What you would really want in this case is to have a single sign on for all internal users on company machines and present the logon page to the external and BYO users.
There are several ways to make this work. I’m not going to write a HOWTO for this since there are a lot of ways to accomplish this. However, I will give you two options:
– Publish IT Store through Citrix NetScaler with multiple expressions that differentiate between internal and external machines/IP’s (possible even on a NetScaler VPX with the free Express license!)
– Use the URL rewrite extension for IIS with the {REMOTE_ADDR} condition (or whichever condition suits your needs)

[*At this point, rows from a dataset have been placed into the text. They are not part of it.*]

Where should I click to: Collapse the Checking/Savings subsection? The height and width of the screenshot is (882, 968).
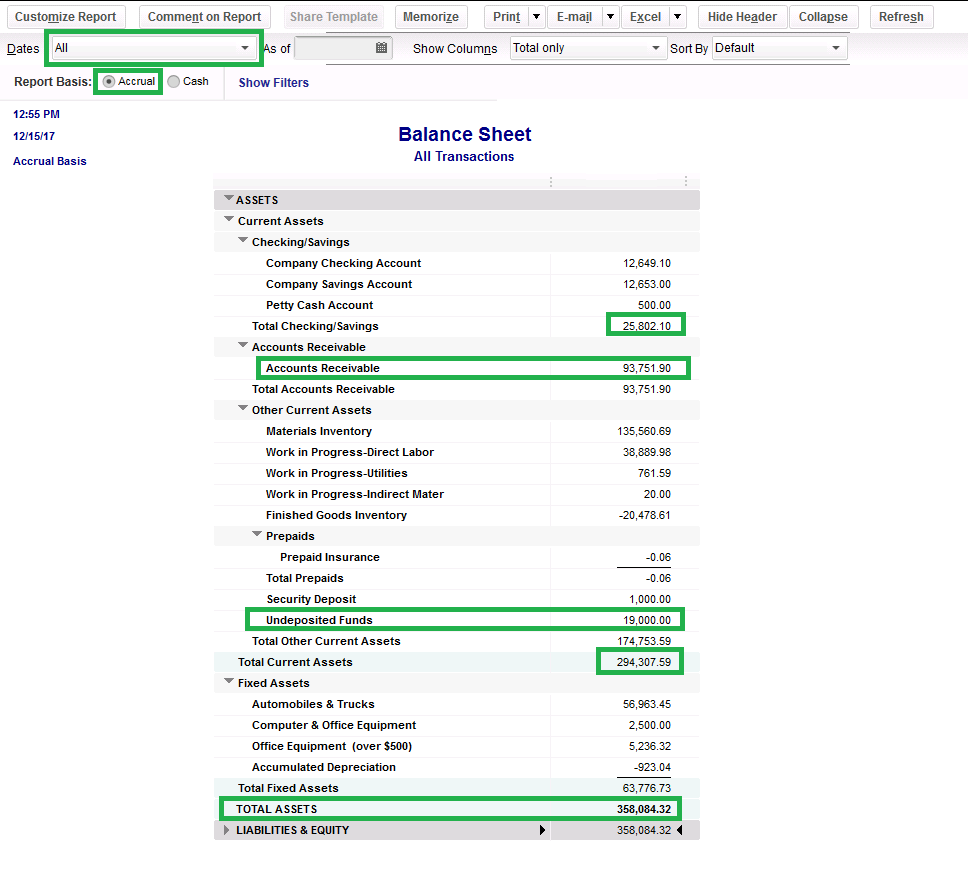(x=243, y=241)
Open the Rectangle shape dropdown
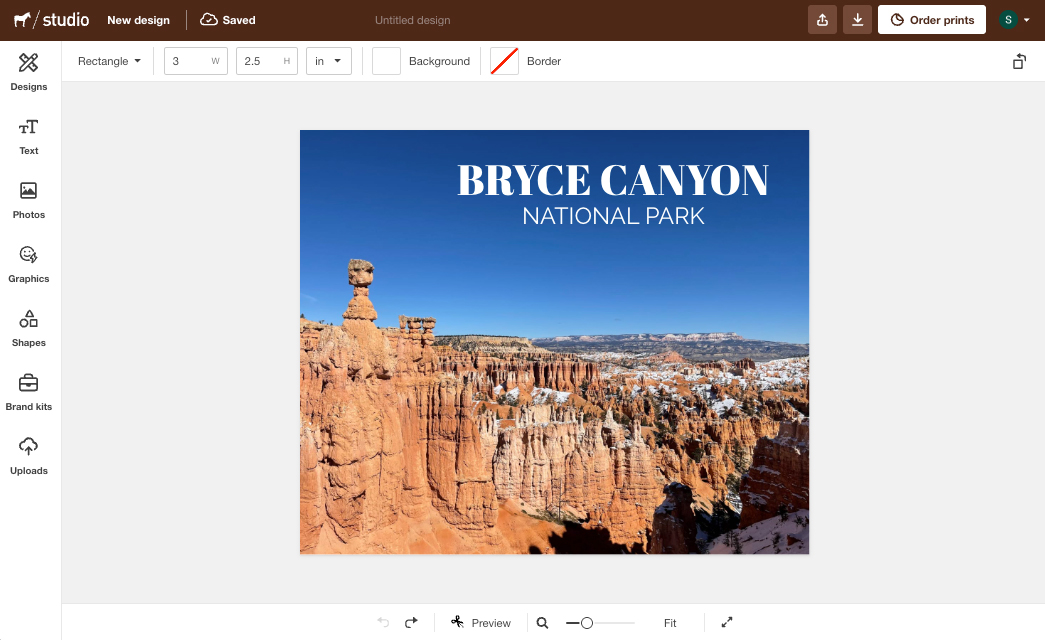The width and height of the screenshot is (1045, 640). click(x=108, y=61)
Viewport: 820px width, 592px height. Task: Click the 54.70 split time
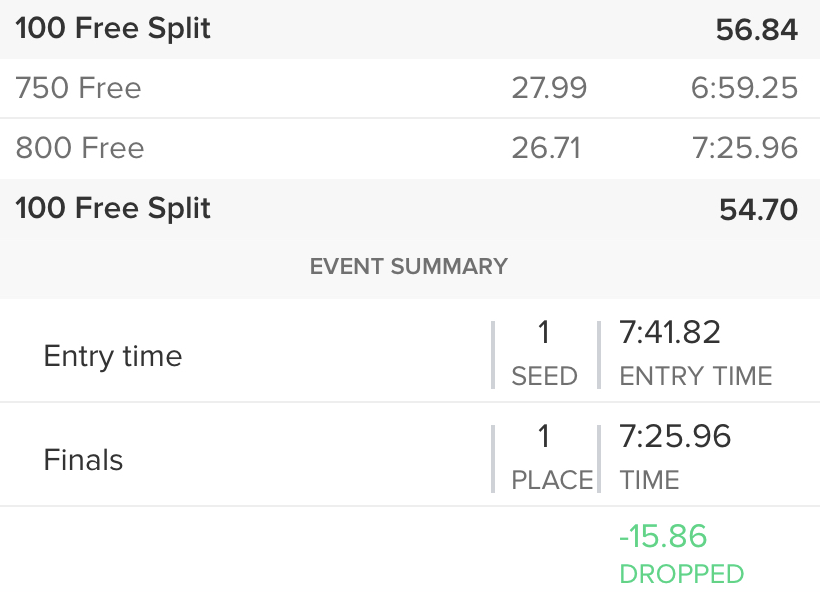(758, 210)
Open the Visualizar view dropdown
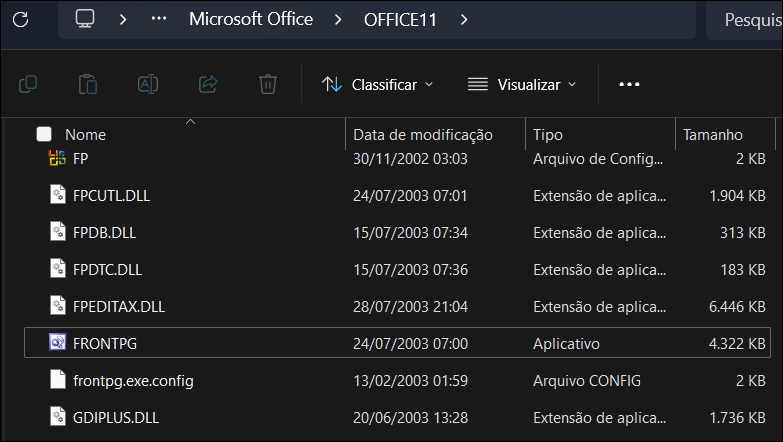 [522, 84]
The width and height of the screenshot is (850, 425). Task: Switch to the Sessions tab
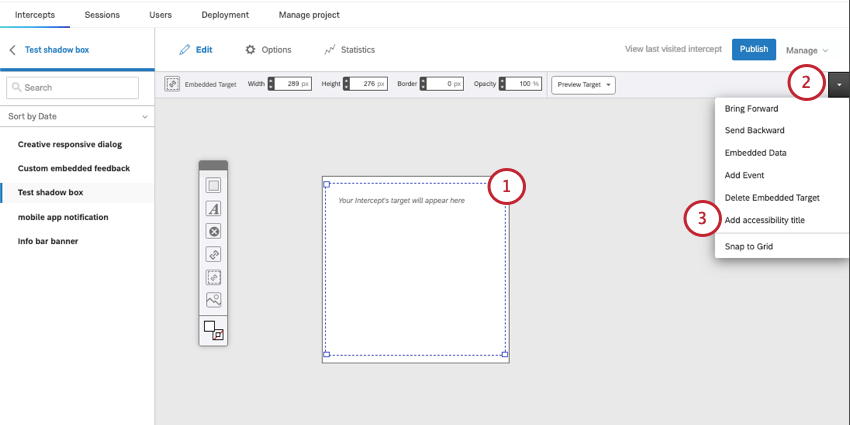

Of course there are more options, but I’m not experienced enough in web development to provide with all the in’s and out’s for each option.
Take a while to think about what is the best (and safest) option for your IT Store. What kind of devices do your users have? From where do they work? What kind of services do they need to access in the IT Store? Etc.
Just plan ahead and you will be OK.
Thanks for reading and till next time.
Disclaimer: This blogpost makes the assumption that your IT Store can be accessed from non-company devices and maybe even through the internet. Since there isn’t much known yet about how secure the IT Store is, I would recommended to use some kind of SSL VPN or SSL offload solution to connect to the IT Store.
I would also strongly advise configuring a SSL certificate on the IT Store website to encrypt the traffic. You are then able to access the IT Store through HTTPS.
Edit March 17th, 2015:
In some instances organisations will use Citrix NetScaler as a load balancer and reverse proxy to publish websites to the internet. This is pretty good practice in my opinion (although a DMZ for these kind of web servers is still advised). However, the previously proposed ‘evade single sign-on’ solution will not work in this case.
The following script will create rewrite policies on your NetScaler that will solve the single sign-on issue:
add rewrite action name-of-rewrite-action replace HTTP.REQ.URL "\"/auth/formslogon\""
add rewrite policy name-of-rewrite-policy "HTTP.REQ.URL.ENDSWITH(\"/\")" name-of-rewrite-action
add rewrite policy name-of-no-rewrite-policy "HTTP.REQ.COOKIE.EXISTS && HTTP.REQ.URL.ENDSWITH(\"/\")" NOREWRITE
bind lb vserver loadbalancing-virtual-server -policyName name-of-no-rewrite-policy -priority 90 -gotoPriorityExpression END -type REQUEST
bind lb vserver loadbalancing-virtual-server -policyName name-of-rewrite-policy -priority 110 -gotoPriorityExpression END -type REQUEST
Optional (if using a HTTP-HTTPS redirect):
bind lb vserver loadbalancing-virtual-server-redirect -policyName name-of-no-rewrite-policy -priority 90 -gotoPriorityExpression END -type REQUEST
bind lb vserver loadbalancing-virtual-server-redirect -policyName name-of-rewrite-policy -priority 100 -gotoPriorityExpression END -type REQUEST
Make sure you replace the parts in italic with names to your or your company’s naming scheme liking.
What this rewrite does is redirect you to the /auth/FormsLogon sub-folder and removes the redirect/rewrite for when a cookie will be used.
Thanks to Jaco van den Berg and Rink Spies for engineering this solution.